El conserje entra y lo llama. No sucede nada. Se agacha, se frota los dedos y dice: cuchito, cuchito, cuchito. No aparece. El conserje se preocupa. Antes de levantarse alcanza a tomar uno de los ratones de plástico sonajeros. Se lo mete en el bolsillo. El conserje mira una última vez a su alrededor para cerciorarse de que no esté escondido. O muerto. Cuchito, cuchito, cuchito. Se pone de pie. Camina por un lado de la trotadora del piso 5. Preocupado, sale del departamento.
C
La señora del edificio de enfrente, que todos los días sale por la mañana, acompañada de un joven asiático, taciturno, siempre con audífonos; el mismo que la lleva en silla de ruedas por el Parque Forestal y vuelven un poco antes de la hora de almuerzo, entonces, el joven la deja comiendo sola. Generalmente a esa hora la señora se instala frente a la televisión conectada al iPhone que nos apunta. Por eso ahora solo vemos un iPhone sobre un trípode. Atrás del trípode hay una silla de ruedas vacía, el avejentado cuerpo de la anciana desparramado por el suelo, una cuchara, un plato frío con sopa de hueso de res, así como hojas, raíces y rizomas de cicuta sobre una mesa. La cámara del iPhone está enfocada en el edificio de enfrente, o sea donde estamos nosotros. Es el último video de la exposición. Podríamos pasar horas así: observando un iPhone que nos filma. Por ninguna parte hay señales de la señora Gonçalves. Las horas pasan. A ratos la imagen se vuelve algo difusa. Chispea, corre el viento, aparece una calma que antecede otras corrientes ventosas y cae más lluvia.
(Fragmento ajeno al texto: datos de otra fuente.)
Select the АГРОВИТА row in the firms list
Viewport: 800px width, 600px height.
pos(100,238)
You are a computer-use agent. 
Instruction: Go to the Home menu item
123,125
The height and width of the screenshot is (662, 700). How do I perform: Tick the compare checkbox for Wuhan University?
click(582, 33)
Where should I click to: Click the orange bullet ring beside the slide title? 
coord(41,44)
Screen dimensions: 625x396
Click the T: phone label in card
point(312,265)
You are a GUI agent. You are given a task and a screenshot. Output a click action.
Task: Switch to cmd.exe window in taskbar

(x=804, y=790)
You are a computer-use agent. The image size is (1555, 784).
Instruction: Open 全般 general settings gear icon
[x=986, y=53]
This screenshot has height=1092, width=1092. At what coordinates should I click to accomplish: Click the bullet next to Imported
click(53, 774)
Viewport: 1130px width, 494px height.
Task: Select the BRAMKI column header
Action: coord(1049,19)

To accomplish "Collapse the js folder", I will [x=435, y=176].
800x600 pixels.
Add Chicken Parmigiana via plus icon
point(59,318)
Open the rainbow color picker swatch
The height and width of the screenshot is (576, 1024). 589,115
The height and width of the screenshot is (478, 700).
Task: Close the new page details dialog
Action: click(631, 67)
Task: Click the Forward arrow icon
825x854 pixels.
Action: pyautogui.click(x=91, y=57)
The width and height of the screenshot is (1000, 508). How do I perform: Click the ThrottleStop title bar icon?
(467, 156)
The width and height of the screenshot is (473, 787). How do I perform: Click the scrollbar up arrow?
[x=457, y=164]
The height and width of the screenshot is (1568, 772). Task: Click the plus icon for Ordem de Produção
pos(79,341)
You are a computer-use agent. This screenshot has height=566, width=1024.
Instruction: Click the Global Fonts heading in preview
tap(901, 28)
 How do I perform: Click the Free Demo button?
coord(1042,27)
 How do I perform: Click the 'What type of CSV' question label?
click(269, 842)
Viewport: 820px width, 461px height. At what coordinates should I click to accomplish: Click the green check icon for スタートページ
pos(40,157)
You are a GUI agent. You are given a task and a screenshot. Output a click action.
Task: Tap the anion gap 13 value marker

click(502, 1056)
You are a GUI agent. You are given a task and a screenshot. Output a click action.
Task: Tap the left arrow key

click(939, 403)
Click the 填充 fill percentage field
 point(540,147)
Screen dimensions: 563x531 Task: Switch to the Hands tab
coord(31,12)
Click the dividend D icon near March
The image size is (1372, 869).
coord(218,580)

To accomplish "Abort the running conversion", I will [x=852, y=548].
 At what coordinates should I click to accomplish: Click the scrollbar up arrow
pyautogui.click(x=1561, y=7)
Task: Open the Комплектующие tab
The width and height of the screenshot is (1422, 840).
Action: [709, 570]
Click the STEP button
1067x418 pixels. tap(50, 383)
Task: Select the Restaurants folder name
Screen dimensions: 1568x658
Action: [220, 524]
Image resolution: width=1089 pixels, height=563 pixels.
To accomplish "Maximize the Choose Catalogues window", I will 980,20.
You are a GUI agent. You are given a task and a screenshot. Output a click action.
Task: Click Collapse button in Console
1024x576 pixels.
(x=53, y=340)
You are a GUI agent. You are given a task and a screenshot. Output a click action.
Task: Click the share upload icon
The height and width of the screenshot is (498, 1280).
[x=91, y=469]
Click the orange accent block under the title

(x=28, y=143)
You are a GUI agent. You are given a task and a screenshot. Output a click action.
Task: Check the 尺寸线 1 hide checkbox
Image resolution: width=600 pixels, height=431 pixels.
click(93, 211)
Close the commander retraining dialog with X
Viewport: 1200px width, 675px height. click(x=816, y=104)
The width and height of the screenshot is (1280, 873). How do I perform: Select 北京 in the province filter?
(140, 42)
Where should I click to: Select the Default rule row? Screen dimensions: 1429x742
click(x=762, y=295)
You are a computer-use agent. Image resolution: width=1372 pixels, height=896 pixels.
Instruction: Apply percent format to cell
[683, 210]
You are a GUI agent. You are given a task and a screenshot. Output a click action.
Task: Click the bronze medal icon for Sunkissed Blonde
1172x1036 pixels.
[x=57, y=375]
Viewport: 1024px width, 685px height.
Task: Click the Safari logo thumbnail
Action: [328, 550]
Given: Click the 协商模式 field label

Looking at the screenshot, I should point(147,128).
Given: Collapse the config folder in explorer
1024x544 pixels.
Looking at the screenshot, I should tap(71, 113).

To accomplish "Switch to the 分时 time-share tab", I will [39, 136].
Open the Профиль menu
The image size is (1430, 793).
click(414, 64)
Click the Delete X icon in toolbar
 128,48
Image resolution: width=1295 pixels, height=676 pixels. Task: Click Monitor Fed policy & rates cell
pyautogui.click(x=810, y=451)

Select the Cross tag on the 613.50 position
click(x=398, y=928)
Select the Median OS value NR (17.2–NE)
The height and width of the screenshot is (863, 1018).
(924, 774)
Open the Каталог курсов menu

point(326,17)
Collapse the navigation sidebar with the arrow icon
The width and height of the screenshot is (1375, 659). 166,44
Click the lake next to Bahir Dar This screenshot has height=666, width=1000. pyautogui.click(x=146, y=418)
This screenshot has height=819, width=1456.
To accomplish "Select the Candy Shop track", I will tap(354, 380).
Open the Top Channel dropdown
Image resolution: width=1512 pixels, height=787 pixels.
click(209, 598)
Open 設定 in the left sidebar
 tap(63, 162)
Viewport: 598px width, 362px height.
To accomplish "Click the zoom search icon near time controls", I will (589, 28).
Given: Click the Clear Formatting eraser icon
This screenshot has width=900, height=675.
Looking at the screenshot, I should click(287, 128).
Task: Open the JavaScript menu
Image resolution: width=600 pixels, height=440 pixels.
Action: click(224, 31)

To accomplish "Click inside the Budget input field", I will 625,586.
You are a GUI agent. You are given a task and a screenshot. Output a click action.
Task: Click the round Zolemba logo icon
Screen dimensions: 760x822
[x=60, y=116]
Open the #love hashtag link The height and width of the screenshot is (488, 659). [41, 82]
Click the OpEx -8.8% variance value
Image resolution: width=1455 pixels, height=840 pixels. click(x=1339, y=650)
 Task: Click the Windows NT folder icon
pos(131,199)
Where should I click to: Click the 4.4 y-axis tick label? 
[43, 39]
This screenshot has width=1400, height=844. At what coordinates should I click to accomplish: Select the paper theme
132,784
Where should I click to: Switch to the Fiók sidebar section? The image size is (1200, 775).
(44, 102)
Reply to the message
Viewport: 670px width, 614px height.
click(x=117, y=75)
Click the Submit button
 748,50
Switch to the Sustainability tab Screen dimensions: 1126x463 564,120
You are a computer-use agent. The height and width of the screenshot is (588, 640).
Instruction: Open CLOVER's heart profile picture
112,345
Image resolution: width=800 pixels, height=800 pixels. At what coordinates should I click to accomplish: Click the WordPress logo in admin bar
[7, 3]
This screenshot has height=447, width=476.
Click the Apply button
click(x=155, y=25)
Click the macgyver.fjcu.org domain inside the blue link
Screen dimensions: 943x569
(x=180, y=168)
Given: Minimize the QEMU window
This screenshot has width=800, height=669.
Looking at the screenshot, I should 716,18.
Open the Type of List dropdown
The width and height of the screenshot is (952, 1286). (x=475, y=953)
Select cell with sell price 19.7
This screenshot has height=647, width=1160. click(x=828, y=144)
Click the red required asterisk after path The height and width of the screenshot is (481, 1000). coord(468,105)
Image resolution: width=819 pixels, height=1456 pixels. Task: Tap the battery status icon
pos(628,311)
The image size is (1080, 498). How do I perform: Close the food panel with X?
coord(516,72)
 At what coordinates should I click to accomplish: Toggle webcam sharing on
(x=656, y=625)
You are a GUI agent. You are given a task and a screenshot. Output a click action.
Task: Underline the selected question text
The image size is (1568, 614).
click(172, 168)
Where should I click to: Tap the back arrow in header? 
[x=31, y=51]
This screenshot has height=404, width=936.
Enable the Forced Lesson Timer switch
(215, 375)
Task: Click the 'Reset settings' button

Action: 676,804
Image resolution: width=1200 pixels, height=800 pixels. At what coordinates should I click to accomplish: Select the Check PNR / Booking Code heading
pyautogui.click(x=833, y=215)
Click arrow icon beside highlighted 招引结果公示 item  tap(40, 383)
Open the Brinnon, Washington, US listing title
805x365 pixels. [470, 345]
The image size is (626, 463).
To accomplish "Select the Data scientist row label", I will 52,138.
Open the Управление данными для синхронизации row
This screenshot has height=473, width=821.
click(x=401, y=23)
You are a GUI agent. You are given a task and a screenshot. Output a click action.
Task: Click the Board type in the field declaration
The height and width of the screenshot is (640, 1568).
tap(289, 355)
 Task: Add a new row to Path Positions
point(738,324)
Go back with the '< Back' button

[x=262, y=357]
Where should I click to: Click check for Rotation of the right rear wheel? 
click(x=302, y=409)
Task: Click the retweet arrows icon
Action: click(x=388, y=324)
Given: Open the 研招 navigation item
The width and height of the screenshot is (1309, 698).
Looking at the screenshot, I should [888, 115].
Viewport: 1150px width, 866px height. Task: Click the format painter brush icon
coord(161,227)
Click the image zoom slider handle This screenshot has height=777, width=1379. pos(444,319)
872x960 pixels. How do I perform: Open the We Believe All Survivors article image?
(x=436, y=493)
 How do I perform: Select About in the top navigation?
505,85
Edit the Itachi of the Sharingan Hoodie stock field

En un momento el trípode se cae y el iPhone termina por el suelo. Justo cuando llega Alexia la batería se acaba. No presenciamos el momento en que aparecen los paramédicos para lavar el estómago de la señora Gonçalves, de quien nunca más sabremos nada, así como del padre de Jimin y el mismo Jimin, quien, permiso notarial de por medio, autorizó y coordinó la exposición. Es hora de alejarnos de la pantalla. De una de las tantas pantallas situadas en la bienal de São Paulo. De una de las murallas donde observamos a la señora Gonçalves observar la vida de los demás.